Echoes of Bolivia: The Global Lithium Rush

Serbia is not alone in this struggle. Bolivia’s experience shows how lithium extraction, if driven by foreign capital and export agendas, can reproduce dependency and injustice rather than build sovereignty or sustainability.

In Bolivia, often called the “Saudi Arabia of lithium,” decades of neoliberal reforms and failed nationalization attempts have left the country struggling to secure fair terms for its own natural wealth. As Mašina reports, massive deposits in the Salar de Uyuni were meant to deliver prosperity to local communities. Instead, Bolivians have faced environmental damage, water depletion, and new forms of foreign dependence, despite initial promises of industrial development and ecological responsibility.

This comparison matters because Serbia is being told the same story: that lithium will bring jobs, modernization, and geopolitical relevance. But if Bolivia teaches us anything, it is that “resource nationalism” without democratic participation and strong environmental protection is just another variant of extractive colonialism.

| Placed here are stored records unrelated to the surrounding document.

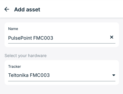The height and width of the screenshot is (94, 123).
Task: Click the Tracker field label
Action: [14, 67]
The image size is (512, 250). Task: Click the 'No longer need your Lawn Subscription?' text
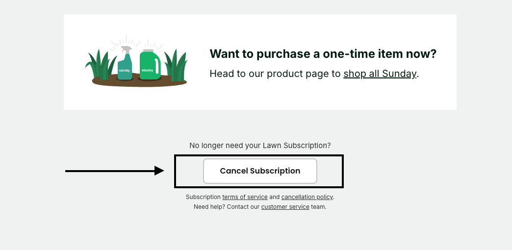click(260, 146)
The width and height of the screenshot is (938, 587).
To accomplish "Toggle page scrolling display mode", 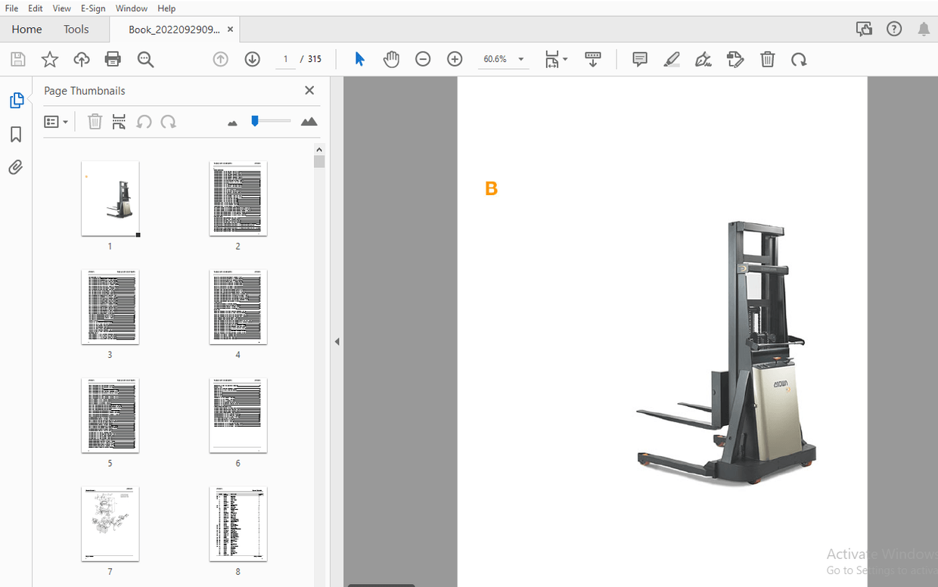I will click(x=593, y=58).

Green Colonialism and Political Complicity

Many students and activists in Serbia argue that Rio Tinto’s project is possible not despite Aleksandar Vučić’s autocratic rule, but because of it. Over the past year, students have protested corruption, attacks on independent institutions, and repeated violations of civil liberties. Yet the European Union has been largely silent.

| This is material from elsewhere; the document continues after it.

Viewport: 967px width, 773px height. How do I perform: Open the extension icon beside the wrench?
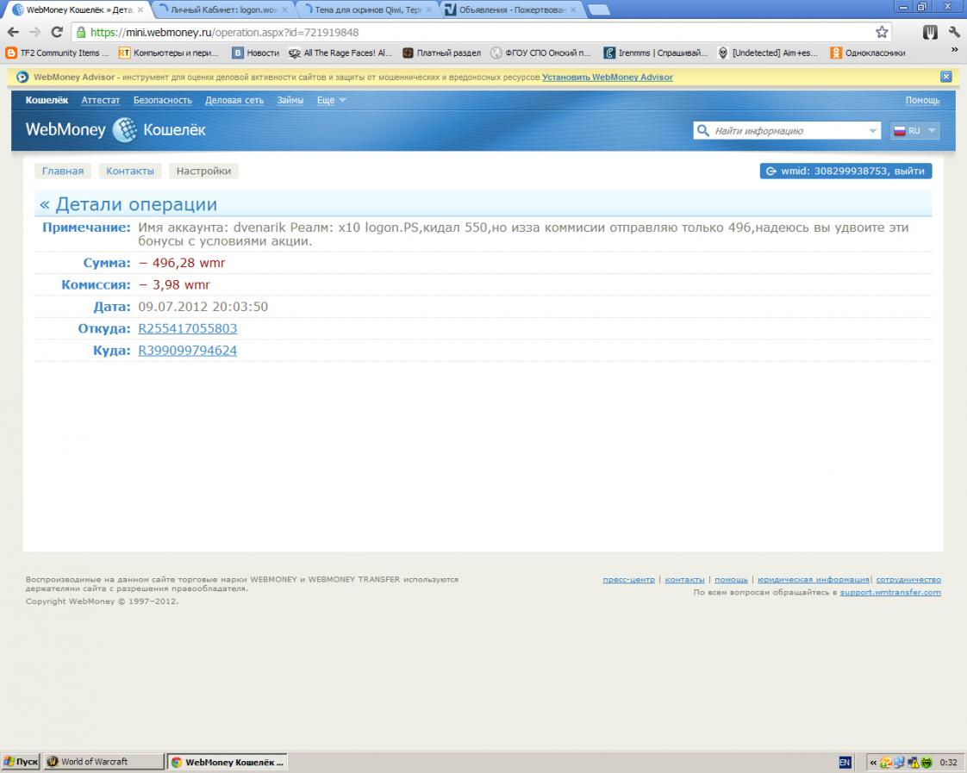point(930,32)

Why? According to many critics, it is because Brussels has a strategic interest in Serbia’s lithium deposits. For all its proclamations about democracy and rule of law, the EU is willing to look the other way when it comes to Vučić’s consolidation of power—so long as he remains a reliable supplier of raw materials. As one student protester put it: “The EU does not care about democracy if you can guarantee them cheap lithium.”

This is precisely how colonial economies were justified in the past: sacrifice zones in less developed regions, a steady flow of raw materials to the industrial core, and local populations reduced to labor pools and collateral damage. The only novelty today is that the extraction is branded as “green.”

What Future Are We Choosing?

If climate collapse is the defining crisis of our time, it is vital that the solutions we pursue are not only technologically effective but also socially just. Extractive megaprojects imposed from above reproduce the same patterns that have already devastated ecosystems and disempowered communities. They deepen inequalities and accelerate the destruction of life-support systems in the name of “progress.”

Rio Tinto’s project in Serbia is a case study in how the green transition can become a new front for exploitation, not an exit from it. To truly break with fossil fuel logics, we must reject both their material infrastructure and the ideological foundations that treat land and people as expendable.

If Europe wants to build an energy transition worthy of the name, it must stop outsourcing environmental damage to the peripheries of the continent. It must support local self-determination, invest in circular economies, and abandon the dogma of endless growth that has led us to this brink.

Anything less is not a solution—it is simply a new form of colonial extraction wearing a green mask.